Category: Useless Update
Signal Mouthwash Tastes Like Antifreeze
…and I never even tried antifreeze. Seriously, this stuff is fucking poisonous. I rinsed my mouth with this crap one time and winced. The aftertaste was even worse. Absolute rubbish
So Much For Blogging Today
I was all about blogging from work, but I had a FiOS outage at home today. Once the service was restored, my IP address reset and my DNS didn’t update so I had absolutely no way of connecting. I’m supposed to have an admin on standby in my house to reset my shit in times like these, but the person wasn’t around today.
See, I will NEVER under any circumstances, visit this blog at work if it’s not through some kind of elite encryption, tunnel or VNC. Even though they probably don’t care, I don’t want it in the logs.
PS – this was a boring assed blog, but I don’ give a fuuuuuck.
Welp, Looks Like I’m Gonna Drop Dead at 50 of a Heart Attack
Mashable -If you’re reading this, chances are you’re sitting down, which means you’re probably digging yourself an early grave.
At least, that’s the gist of a few articles that have made the rounds recently. A particularly popular article in Men’s Health cited a study in the journal Medicine & Science in Sports & Exercise that will make any desk jockey wince.
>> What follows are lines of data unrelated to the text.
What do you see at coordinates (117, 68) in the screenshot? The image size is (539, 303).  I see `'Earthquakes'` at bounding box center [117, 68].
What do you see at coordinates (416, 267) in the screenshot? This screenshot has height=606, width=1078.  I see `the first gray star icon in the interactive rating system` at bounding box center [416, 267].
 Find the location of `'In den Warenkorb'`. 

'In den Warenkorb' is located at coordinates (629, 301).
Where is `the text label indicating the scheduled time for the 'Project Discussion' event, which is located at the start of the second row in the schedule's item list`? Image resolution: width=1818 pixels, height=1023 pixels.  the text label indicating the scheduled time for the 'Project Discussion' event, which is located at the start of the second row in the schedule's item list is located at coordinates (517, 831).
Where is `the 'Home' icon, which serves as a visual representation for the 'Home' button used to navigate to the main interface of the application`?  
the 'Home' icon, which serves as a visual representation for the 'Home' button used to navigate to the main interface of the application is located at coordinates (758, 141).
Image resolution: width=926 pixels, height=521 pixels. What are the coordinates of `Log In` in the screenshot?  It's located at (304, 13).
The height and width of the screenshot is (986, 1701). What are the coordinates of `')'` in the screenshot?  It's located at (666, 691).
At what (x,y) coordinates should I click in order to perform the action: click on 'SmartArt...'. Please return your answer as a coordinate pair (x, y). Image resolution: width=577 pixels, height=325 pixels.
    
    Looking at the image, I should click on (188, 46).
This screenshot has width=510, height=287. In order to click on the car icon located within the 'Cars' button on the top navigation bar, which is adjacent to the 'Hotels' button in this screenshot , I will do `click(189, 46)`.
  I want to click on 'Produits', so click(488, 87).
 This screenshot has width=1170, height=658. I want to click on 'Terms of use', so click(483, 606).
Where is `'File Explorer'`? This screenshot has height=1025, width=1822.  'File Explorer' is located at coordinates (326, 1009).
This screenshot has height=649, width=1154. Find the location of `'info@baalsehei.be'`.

Examining the lifestyles of more than 17,000 men and women over 13 years, the report found those who sit for most of the day were 54% more likely to die of heart attacks. According to Men’s Health, that statistic was true even if the people in the study were nonsmokers and regular exercisers.
Well that fucking sucks. I’m a nonsmoker and I don’t exercise. So does that make it worse? (OK, I walk a little bit – but that doesn’t count).
All I do is sit at my desk all day. Not sure if this is legit or just one big ad for these dumbass stand up desks. Seriously – I’d kill myself if I had to stand all day. I hate standing in place. I need to be moving. I guess the benefits of my summer job was that I walked around all day hauling shit around schools and setting up computers. Welp, that’s over. Now I just sit my fat ass in a chair and remote desktop everything and play with things in the cloud.
Besides the fact that I sit on my ass all day, I also havesidewalk rage, which also takes years off your life. Fuck it. For all I know a piano can fall on me tomorrow or something. Ya never know. Welp, time to live it up now I guess…
Someone Install This Urinal At the Seagrape!
May 3, 2011
Useless Update
No Comments
Portfolioso
Holy shit! This thing is heat sensitive and changes colors as you piss on it. That’s amazing! Someone needs to install this at the Grape pronto! That trough is literally the worst pissing experience ever (and that includes the time my kidneys almost exploded at Preakness last year).
Just imagine how cool that would be, going to the Grape and seeing that. Classy.